**GIVEN INFORMATION**
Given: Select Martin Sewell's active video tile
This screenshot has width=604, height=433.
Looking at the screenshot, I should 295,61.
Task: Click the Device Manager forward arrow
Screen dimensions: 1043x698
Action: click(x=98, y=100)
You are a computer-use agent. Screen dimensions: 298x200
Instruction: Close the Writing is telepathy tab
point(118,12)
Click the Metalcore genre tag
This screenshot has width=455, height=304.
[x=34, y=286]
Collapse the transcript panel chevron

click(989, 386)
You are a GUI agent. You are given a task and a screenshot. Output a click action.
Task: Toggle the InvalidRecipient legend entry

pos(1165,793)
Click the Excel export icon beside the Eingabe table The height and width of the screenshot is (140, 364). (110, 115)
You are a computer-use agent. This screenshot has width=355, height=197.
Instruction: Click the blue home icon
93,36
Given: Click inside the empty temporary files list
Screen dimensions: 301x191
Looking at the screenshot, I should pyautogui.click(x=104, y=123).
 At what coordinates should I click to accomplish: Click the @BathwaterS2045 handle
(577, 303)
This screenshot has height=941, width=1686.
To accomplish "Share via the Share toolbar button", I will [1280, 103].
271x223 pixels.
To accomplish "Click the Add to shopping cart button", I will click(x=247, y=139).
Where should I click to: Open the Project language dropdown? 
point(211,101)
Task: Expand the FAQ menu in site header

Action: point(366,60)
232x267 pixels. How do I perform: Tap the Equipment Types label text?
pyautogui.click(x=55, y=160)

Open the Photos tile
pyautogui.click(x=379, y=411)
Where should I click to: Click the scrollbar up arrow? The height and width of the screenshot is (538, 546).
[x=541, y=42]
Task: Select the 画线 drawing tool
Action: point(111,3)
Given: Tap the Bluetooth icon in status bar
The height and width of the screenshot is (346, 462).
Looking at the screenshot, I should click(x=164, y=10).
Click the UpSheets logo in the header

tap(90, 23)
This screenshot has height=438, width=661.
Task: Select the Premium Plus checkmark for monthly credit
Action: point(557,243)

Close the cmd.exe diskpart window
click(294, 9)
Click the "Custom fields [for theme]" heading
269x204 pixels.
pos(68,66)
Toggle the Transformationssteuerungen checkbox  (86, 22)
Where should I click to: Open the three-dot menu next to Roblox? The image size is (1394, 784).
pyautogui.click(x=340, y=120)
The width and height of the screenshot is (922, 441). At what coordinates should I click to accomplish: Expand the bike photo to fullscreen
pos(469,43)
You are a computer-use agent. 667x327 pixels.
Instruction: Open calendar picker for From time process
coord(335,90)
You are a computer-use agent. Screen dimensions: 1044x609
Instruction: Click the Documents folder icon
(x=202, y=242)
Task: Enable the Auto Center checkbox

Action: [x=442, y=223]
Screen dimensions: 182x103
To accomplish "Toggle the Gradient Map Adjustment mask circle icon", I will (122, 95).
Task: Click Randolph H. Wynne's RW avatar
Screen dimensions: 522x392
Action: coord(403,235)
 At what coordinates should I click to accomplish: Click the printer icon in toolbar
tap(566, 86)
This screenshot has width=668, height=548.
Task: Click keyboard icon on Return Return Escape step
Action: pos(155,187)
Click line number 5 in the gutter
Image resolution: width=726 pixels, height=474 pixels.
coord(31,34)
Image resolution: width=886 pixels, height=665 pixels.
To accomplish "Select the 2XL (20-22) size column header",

**WHAT TO WORK ON**
Reproduce all of the records above verbatim, keeping every line as it appears.

**ANSWER IN FULL**
Given: Select Martin Sewell's active video tile
This screenshot has width=604, height=433.
Looking at the screenshot, I should 295,61.
Task: Click the Device Manager forward arrow
Screen dimensions: 1043x698
Action: click(x=98, y=100)
You are a computer-use agent. Screen dimensions: 298x200
Instruction: Close the Writing is telepathy tab
point(118,12)
Click the Metalcore genre tag
This screenshot has width=455, height=304.
[x=34, y=286]
Collapse the transcript panel chevron

click(989, 386)
You are a GUI agent. You are given a task and a screenshot. Output a click action.
Task: Toggle the InvalidRecipient legend entry

pos(1165,793)
Click the Excel export icon beside the Eingabe table The height and width of the screenshot is (140, 364). (110, 115)
You are a computer-use agent. This screenshot has width=355, height=197.
Instruction: Click the blue home icon
93,36
Given: Click inside the empty temporary files list
Screen dimensions: 301x191
Looking at the screenshot, I should pyautogui.click(x=104, y=123).
 At what coordinates should I click to accomplish: Click the @BathwaterS2045 handle
(577, 303)
This screenshot has height=941, width=1686.
To accomplish "Share via the Share toolbar button", I will [1280, 103].
271x223 pixels.
To accomplish "Click the Add to shopping cart button", I will click(x=247, y=139).
Where should I click to: Open the Project language dropdown? 
point(211,101)
Task: Expand the FAQ menu in site header

Action: point(366,60)
232x267 pixels. How do I perform: Tap the Equipment Types label text?
pyautogui.click(x=55, y=160)

Open the Photos tile
pyautogui.click(x=379, y=411)
Where should I click to: Click the scrollbar up arrow? The height and width of the screenshot is (538, 546).
[x=541, y=42]
Task: Select the 画线 drawing tool
Action: point(111,3)
Given: Tap the Bluetooth icon in status bar
The height and width of the screenshot is (346, 462).
Looking at the screenshot, I should click(x=164, y=10).
Click the UpSheets logo in the header

tap(90, 23)
This screenshot has height=438, width=661.
Task: Select the Premium Plus checkmark for monthly credit
Action: point(557,243)

Close the cmd.exe diskpart window
click(294, 9)
Click the "Custom fields [for theme]" heading
269x204 pixels.
pos(68,66)
Toggle the Transformationssteuerungen checkbox  (86, 22)
Where should I click to: Open the three-dot menu next to Roblox? The image size is (1394, 784).
pyautogui.click(x=340, y=120)
The width and height of the screenshot is (922, 441). At what coordinates should I click to accomplish: Expand the bike photo to fullscreen
pos(469,43)
You are a computer-use agent. 667x327 pixels.
Instruction: Open calendar picker for From time process
coord(335,90)
You are a computer-use agent. Screen dimensions: 1044x609
Instruction: Click the Documents folder icon
(x=202, y=242)
Task: Enable the Auto Center checkbox

Action: [x=442, y=223]
Screen dimensions: 182x103
To accomplish "Toggle the Gradient Map Adjustment mask circle icon", I will (122, 95).
Task: Click Randolph H. Wynne's RW avatar
Screen dimensions: 522x392
Action: coord(403,235)
 At what coordinates should I click to accomplish: Click the printer icon in toolbar
tap(566, 86)
This screenshot has width=668, height=548.
Task: Click keyboard icon on Return Return Escape step
Action: pos(155,187)
Click line number 5 in the gutter
Image resolution: width=726 pixels, height=474 pixels.
coord(31,34)
Image resolution: width=886 pixels, height=665 pixels.
To accomplish "Select the 2XL (20-22) size column header",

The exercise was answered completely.